Hypotension, postdural puncture headache, high spinal anesthesia (causing bradycardia, dyspnea, apnea and unconsciousness), urinary retention , infection, systemic local anesthetic toxicity by direct intravascular injection and rarely neurologic impairment are all associated with spinal blockade. Complications of epidural blockade are similar. Postdural puncture headache is postural in nature. It typically appears 24 hours after a spinal anesthetic. The headache is aggravated by the upright position and relieved in the supine position. The overall incidence is between 5-10% and greatest in young female patients. The incidence increases with the size of the puncture and the number of punctures in the dura. The headache can be managed conservatively with analgesics, fluids and bed rest.

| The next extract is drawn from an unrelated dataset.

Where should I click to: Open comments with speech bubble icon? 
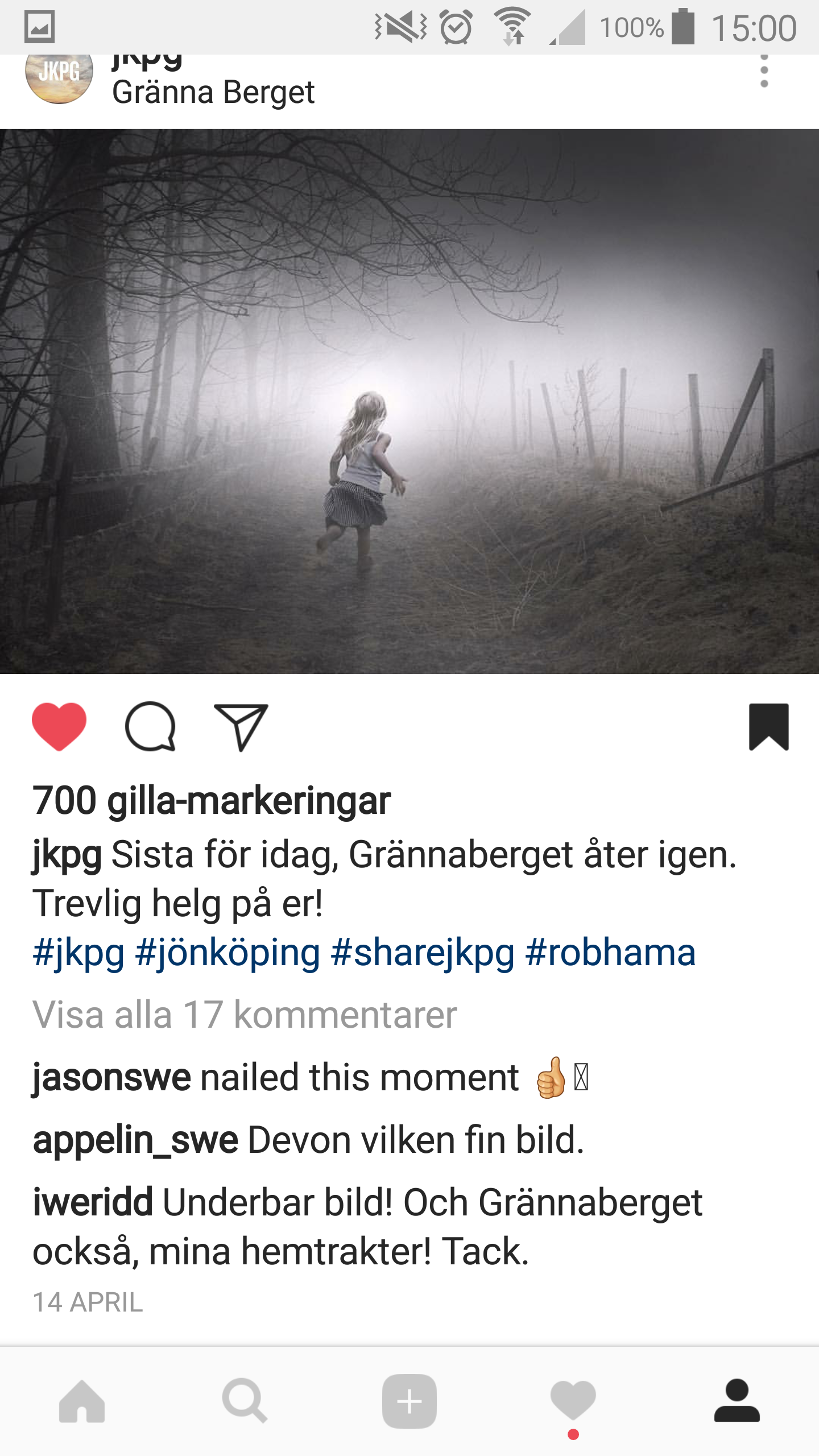(150, 726)
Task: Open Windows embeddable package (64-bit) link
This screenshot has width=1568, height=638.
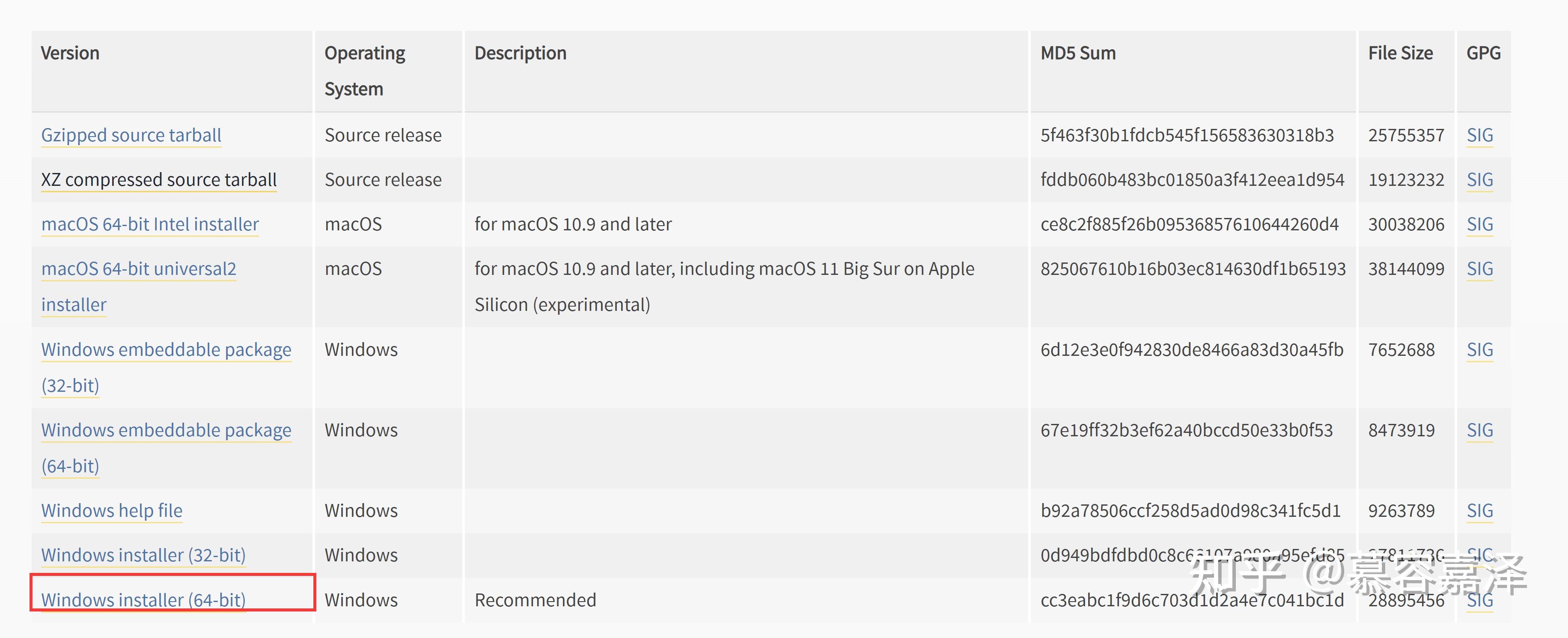Action: pos(166,447)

However if the headache persists, an epidural blood patch may be useful.
Peripheral Nerve Blocks
Peripheral nerve blocks are used to provide anesthesia, postoperative analgesia and to diagnose and treat chronic pain syndromes.
Cervical plexus block can be used to provide anesthesia for patients undergoing carotid endarterectomy or hemithyroidectomy. The transverse processes of C2-4 are identified and local anesthetic injected. Complications of this block include local anesthetic toxicity because of direct intravascular injection and hoarseness due to blockade of the recurrent laryngeal nerve. A Horner’s syndrome (ptosis, miosis, enophthalmos and anhydrosis) may also be seen.

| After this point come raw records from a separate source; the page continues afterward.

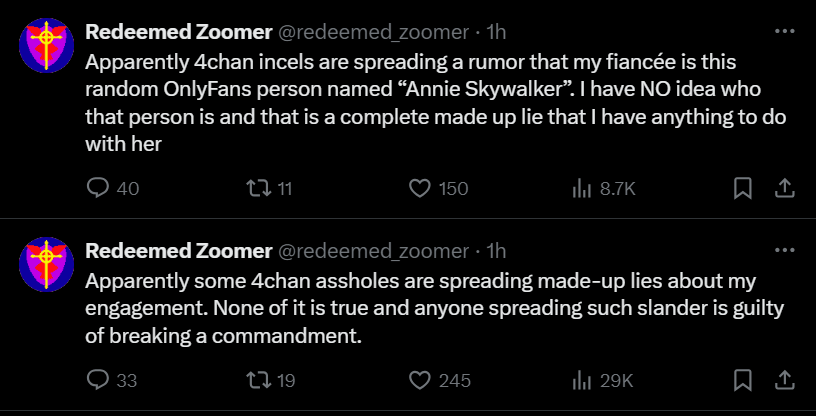This screenshot has width=816, height=416.
Task: Share the second tweet about made-up lies
Action: (786, 380)
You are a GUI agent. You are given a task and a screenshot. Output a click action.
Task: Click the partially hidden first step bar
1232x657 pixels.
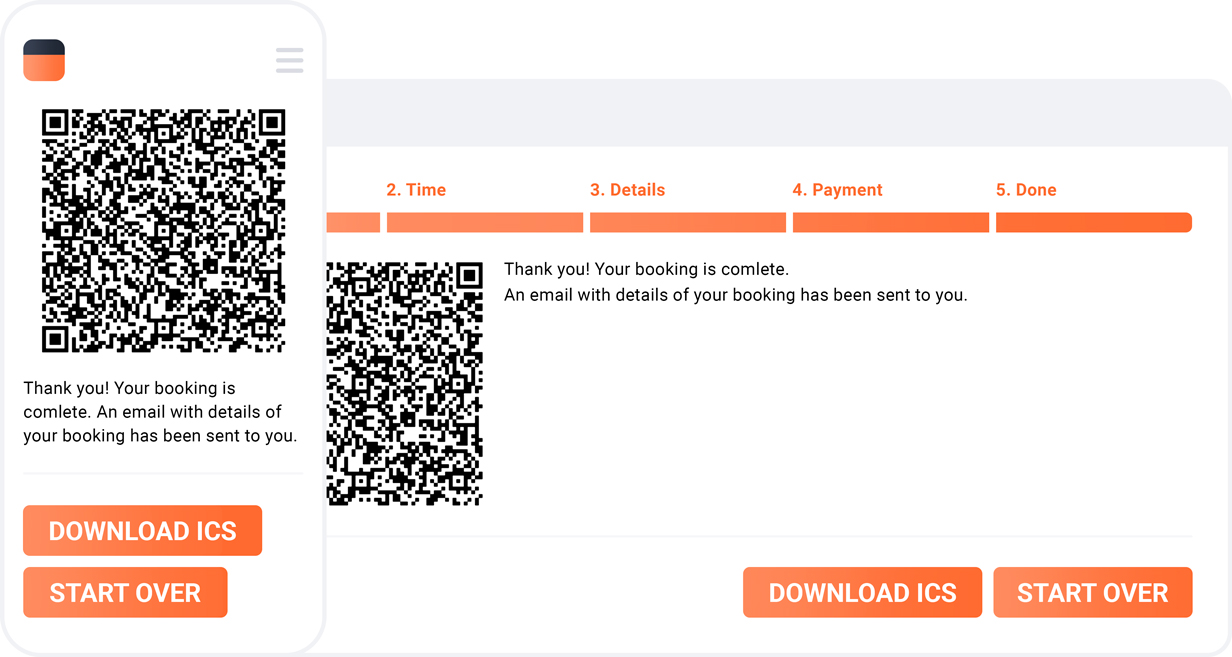point(353,222)

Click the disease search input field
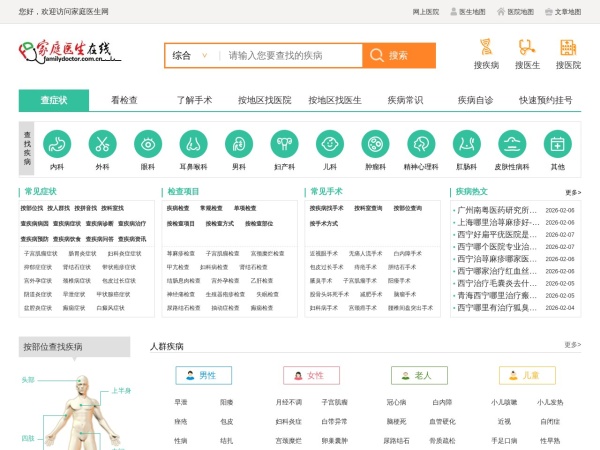[290, 56]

Brachial plexus blockade provides excellent anesthesia for surgery of the upper extremity. The plexus can be blocked via an interscalene approach, a supra- and infra-clavicular approaches as well as an axillary approach. The site of the surgery determines the approach. Distal nerve blocks of the upper extremity include median, ulnar and radial nerve blocks. Anesthesia of the upper extremity can also be provided by an intravenous regional technique or Bier block. The extremity is completely exsanguinated and the blood volume replaced by a dilute solution of local anesthetic. The local anesthetic is kept in place by the use of a tourniquet. Blockade occurs immediately and lasts until the tourniquet is released.
Lower extremity nerve blocks include sciatic nerve block, femoral nerve block, lateral femoral cutaneous nerve block and obturator nerve block. The blocks can be combined to provide complete anesthesia of the lower extremity.
Celiac plexus block is used to provide pain relief from abdominal carcinomas usually pancreatic carcinoma. Stellate ganglion blockade is used to treat reflex sympathetic dystrophy (RSD) of the upper extremity. Lumbar sympathetic blockade is used also used in the diagnosis and treatment of RSD.